A lawyer for Bankman-Fried didn’t immediately respond to a request for comment.

Bankman-Fried was previously on the fourth floor of Brooklyn’s Metropolitan Detention Center in a section reserved for high-profile inmates like Sean “Diddy” Combs and Luigi Mangione. He had been in the facility since August 2023, when a judge revoked his bail after he allegedly tampered with a government witness. He was sentenced to 25 years in prison in March 2024 for defrauding FTX customers and investors.

Bankman-Fried’s move across the country follows a recent media blitz in which he spoke with a reporter from the New York Sun, had someone from his inner circle post his musings from prison to his X account, and conducted a interview with Tucker Carlson, the former Fox News host who now has his own online show. None of these activities were authorized by prison officials and, in the case of the Carlson interview, he misused a Zoom platform set up for inmates to confer with their lawyers.

The latter stunt landed Bankman-Fried one day in solitary confinement, but that’s likely only the beginning of an investigation from the Bureau of Prisons, which would ultimately result in “sanctions,” or punishments, according to three federal prison consultants who spoke with Fortune. These range from the loss of phone privileges to more severe penalties like increased time in prison.

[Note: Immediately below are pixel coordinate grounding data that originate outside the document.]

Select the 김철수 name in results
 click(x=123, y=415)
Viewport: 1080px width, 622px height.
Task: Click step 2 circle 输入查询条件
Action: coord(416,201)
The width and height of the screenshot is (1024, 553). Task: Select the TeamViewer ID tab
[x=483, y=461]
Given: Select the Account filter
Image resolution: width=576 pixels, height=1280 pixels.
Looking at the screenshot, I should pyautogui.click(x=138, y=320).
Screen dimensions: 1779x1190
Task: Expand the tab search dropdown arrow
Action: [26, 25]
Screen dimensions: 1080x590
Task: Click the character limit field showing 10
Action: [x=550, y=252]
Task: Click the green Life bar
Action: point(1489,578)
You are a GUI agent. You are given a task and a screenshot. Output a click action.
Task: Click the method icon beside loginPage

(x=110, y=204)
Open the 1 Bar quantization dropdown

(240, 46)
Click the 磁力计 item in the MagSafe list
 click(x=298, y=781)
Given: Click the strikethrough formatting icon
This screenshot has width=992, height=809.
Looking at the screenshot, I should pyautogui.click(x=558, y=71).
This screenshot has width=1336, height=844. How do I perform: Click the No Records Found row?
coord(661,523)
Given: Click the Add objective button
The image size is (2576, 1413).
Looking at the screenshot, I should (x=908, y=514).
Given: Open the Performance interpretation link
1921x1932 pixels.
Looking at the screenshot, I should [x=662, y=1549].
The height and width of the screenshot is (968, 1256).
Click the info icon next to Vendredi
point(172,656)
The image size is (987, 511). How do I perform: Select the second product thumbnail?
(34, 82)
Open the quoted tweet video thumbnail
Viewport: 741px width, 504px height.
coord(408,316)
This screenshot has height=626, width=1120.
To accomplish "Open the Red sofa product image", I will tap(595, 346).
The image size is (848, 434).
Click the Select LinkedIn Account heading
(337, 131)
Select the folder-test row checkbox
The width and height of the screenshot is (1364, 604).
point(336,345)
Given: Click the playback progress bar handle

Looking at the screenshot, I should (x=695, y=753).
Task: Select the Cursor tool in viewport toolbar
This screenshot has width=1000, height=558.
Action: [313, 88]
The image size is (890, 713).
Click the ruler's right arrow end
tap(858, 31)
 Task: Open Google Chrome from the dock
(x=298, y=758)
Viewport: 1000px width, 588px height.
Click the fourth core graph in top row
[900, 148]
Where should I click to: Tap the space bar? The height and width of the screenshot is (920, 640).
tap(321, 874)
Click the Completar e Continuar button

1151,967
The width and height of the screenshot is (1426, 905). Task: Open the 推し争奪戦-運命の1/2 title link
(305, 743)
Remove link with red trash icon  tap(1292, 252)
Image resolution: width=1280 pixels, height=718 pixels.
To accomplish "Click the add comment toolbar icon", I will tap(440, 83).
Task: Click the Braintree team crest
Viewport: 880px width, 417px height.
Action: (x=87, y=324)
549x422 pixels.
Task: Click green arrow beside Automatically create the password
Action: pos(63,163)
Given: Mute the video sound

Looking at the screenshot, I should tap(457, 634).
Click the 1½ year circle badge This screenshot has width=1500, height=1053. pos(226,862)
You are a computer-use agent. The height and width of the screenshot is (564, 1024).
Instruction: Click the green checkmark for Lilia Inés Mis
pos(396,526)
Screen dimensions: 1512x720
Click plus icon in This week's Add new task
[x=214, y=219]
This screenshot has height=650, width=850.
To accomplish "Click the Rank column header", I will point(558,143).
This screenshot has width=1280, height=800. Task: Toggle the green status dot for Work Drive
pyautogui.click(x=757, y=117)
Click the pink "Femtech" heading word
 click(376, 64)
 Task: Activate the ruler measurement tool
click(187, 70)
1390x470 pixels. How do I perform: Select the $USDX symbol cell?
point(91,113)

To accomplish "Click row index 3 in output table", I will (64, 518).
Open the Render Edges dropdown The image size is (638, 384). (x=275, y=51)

Bankman-Fried’s media blitz comes as the former FTX CEO is apparently lobbying, with the help of his parents and friends, for a pardon from President Donald Trump. The former FTX CEO wouldn’t be the first white-collar criminal the White House has set free. Ross Ulbricht, the founder of the dark web marketplace Silk Road, was granted a pardon in January. And, on Thursday, Trump pardoned Trevor Milton, the founder of the bankrupt trucking startup Nikola, who was serving prison time for securities fraud.